One of the purposes of the Center is to extend current statistical tests and apply them to elections. One test that is frequently used is the Benford Test. However, it has been shown using simulation studies to fall short as an appropriate test (Deckert et al. 2011; Forsberg 2014). However, the goal behind the Benford test is very attractive: Given only vote counts, we can test an election for fraud.
Research Associate Naomi Morishita has developed a simple addition to the Benford Test in the hopes of creating a statistical test that has an appropriate Type I Error rate as well as reasonable power. In this article, she introduces her test.
The Benford Test is one of the tests to test for the presence of fraud in an election. Its use is controversial, since it makes the assumption that vote counts in free and fair elections follow a log-uniform distribution, and their leading digits follow a Benford distribution. This is highly suspect.

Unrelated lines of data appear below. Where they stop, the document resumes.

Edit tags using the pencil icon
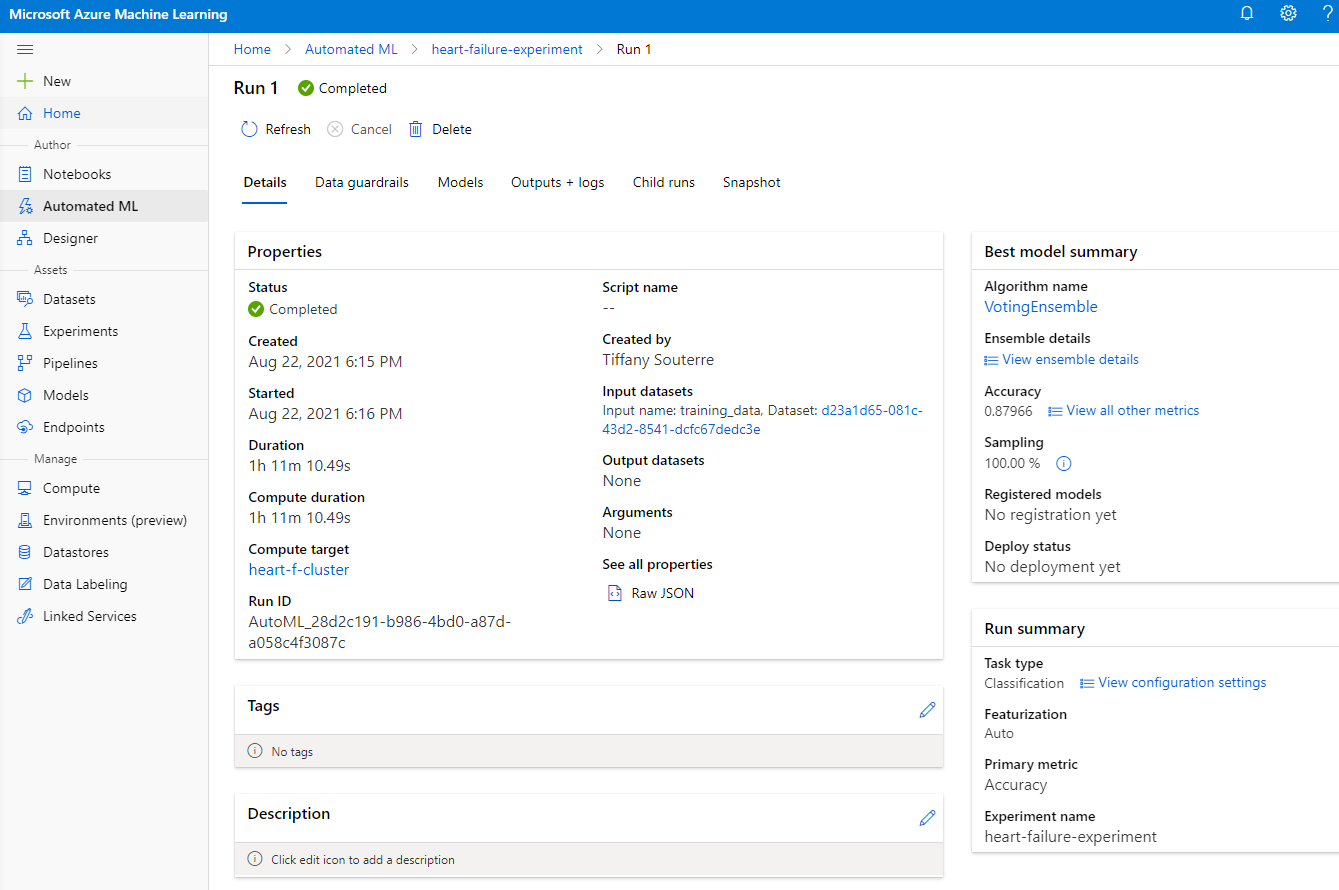 (x=927, y=709)
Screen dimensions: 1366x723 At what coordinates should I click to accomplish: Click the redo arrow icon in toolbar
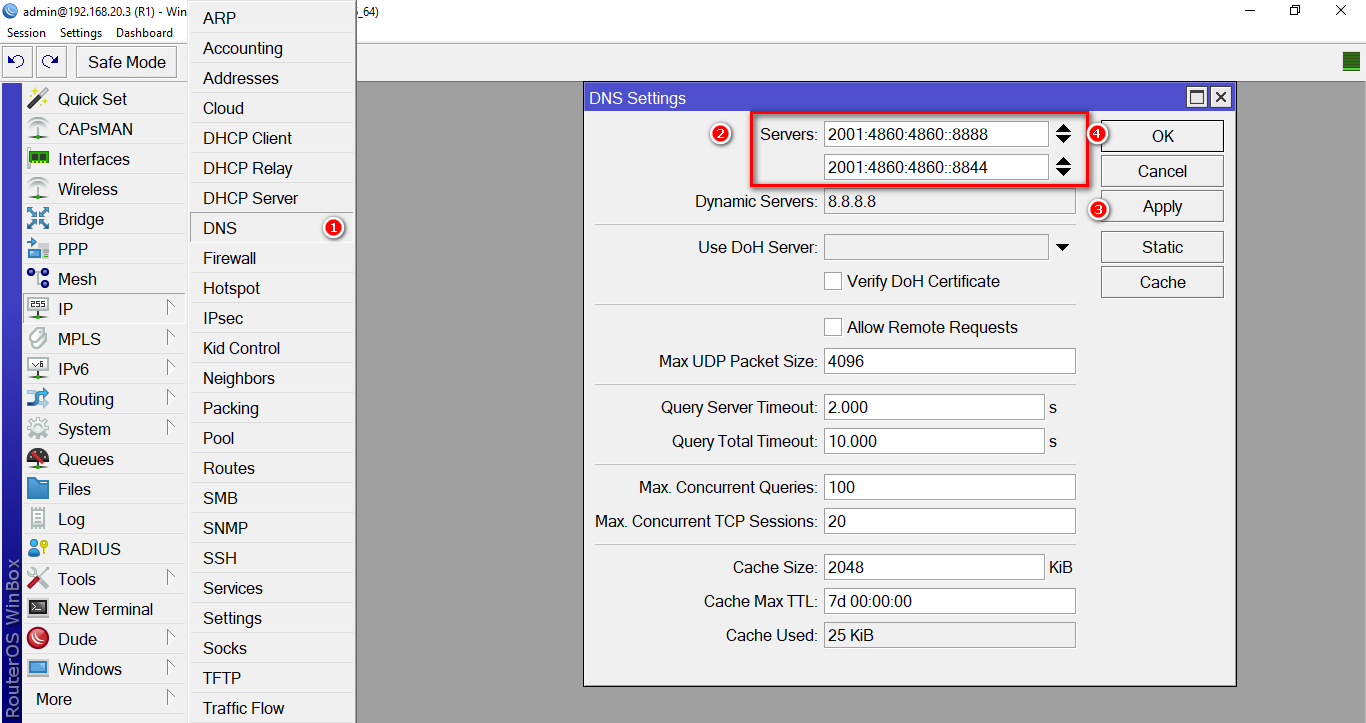pyautogui.click(x=51, y=62)
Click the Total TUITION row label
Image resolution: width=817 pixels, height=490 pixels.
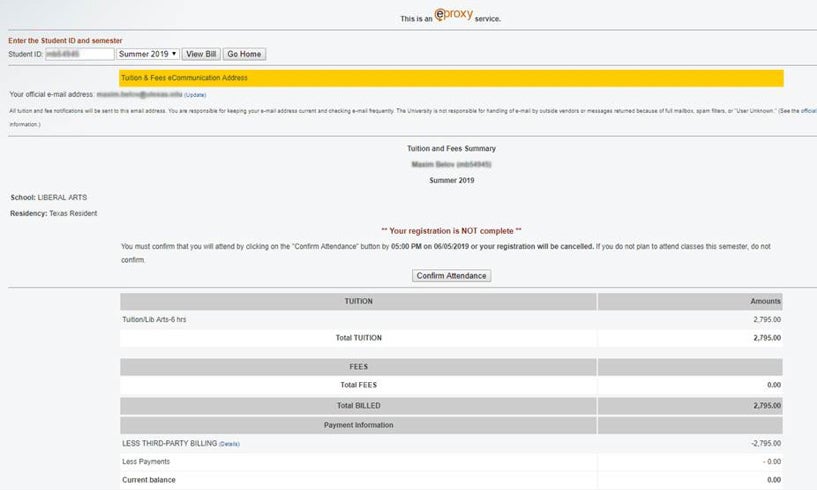[x=358, y=338]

In past articles, we have used Benford distribution and the chi-square goodness-of-fit test to see if the leading digits follow the Benford distribution (see, for example, Revisiting Iran 2009 and New Zealand 2014). When the p-value was greater than α = 0.05, we we fail to reject the null hypothesis and there is no evidence of electoral fraud. When the p-value is less than α = 0.05, we conclude that there was statistical evidence of fraud.
Note that this evidence of fraud is not proof of fraud. Using a significance level of α = 0.05 indicates we are declaring fraud incorrectly 5% of the time. This assumes the test is appropriate and that the Type I Error rate really is α = 0.05. To reduce our incorrect claims (accusations) of fraud, we often decide to use a much smaller level, such as α = 0.005, at the expense of reducing the power of the test.
However, this significance level only makes sense if the actual Type I Error rate is α. There is strong evidence that the standard Benford Test has an inflated Type I Error rate.
Issues of the Benford Test
The Benford test has fallen into question, not just in the case of Swedish Election that we have discussed, but especially after work by Deckert et al. (2011) and Forsberg 2014. The simulations of the Benford Test were done on "free and fair" elections, and it detected electoral fraud at a rate much higher than the stated α level.
As such, we now begin to examine a replacement for the Benford test.
The M²-1 Test
Since some well-known infinite integer sequences provably satisfy Benford’s Law exactly and powers of almost any number is one of them, running the leading digit and second digit tests on the squared vote counts and then comparing them to the Benford distribution using the chi-square goodness-of-fit test might be an improvement over the Benford test.
We shall call this test “M²-1 Test” for the leading digit test and “M²-2 Test” for the second digit test.
Steps to Apply
The procedure of the M²-1 Test is rather simple: square the vote counts of the candidate and then apply the Benford test. We compare the distribution of the leading digit of the squared vote counts to the Benford distribution using the chi-square goodness-of-fit test.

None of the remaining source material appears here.